• **What to do**:
- 1) Quote every sentence ending in a question mark in the text on abandonware myths below, in the order they appear.
- 2) Answer these questions from the text on abandonware myths below:
(a) Which console does the caption attribute to NEC?
(b) In the Xbox example, for how long would the speaker use the console before returning it?
(c) What two reasons does the text give for some games and consoles disappearing from the market?

• **Selected extract**:
Update 2016: zzzZZZZzzzZZZzzz...

Abandonware and "delete it in 24 hours": urban myths

After the term abandonware became popular and its misuse spread, there was much speculation about the legality of distributing games that are not updated and have been apparently forgotten. But except in a few cases, these software do have copyrights, and distributing them "at will" is infringement.

A similar example: you took a bunch of photos and saved them on your computer. Years later, you discover that someone copied one of them and distributed it on the internet. But you were planning to make money with it now.

Would it be a crime, without the owner's authorization? Even if the use was for no profit? You know the answer.

Just as the rights to software in this condition, that can be passed on to other companies, such as creditors of a bankrupt developer, you may want to sell that photo one day. And how are you going to charge for it, if it has already been spread for free without your consent?

Turbografx-16, da NEC
The Turbografx-16 was a console rarely seen by many, but that's not enough (legally speaking) excuse to freely emulate it.

The "24-Hour Law" is even simpler (or laughable): a lame excuse to distribute copyrighted material with the argument that "you are testing it, it's your right to use the product for 24 hours, then delete it from your computer if you don't intend to buy the original".

To use a somewhat crude but well-founded example, it would be like me coming to your house, picking up your new Xbox, using it as much as I wanted for 24 hours, and then returning it without further explanation. "I was just testing it out!"

Out of print? One of the reasons for using ROMs is that some games and consoles have simply disappeared from the market, due to limited production or only being made abroad. Many end up in the hands of collectors, others are lost over time. What should you do in a situation like this?

• **Supplied information**:

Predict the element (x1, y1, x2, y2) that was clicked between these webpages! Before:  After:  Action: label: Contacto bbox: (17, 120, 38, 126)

• **Answer section**:
- 1)
1. Would it be a crime, without the owner's authorization?
2. Even if the use was for no profit?
3. And how are you going to charge for it, if it has already been spread for free without your consent?
4. Out of print?
5. What should you do in a situation like this?

- 2)
(a) The Turbografx-16.
(b) 24 hours.
(c) Limited production, and only being made abroad.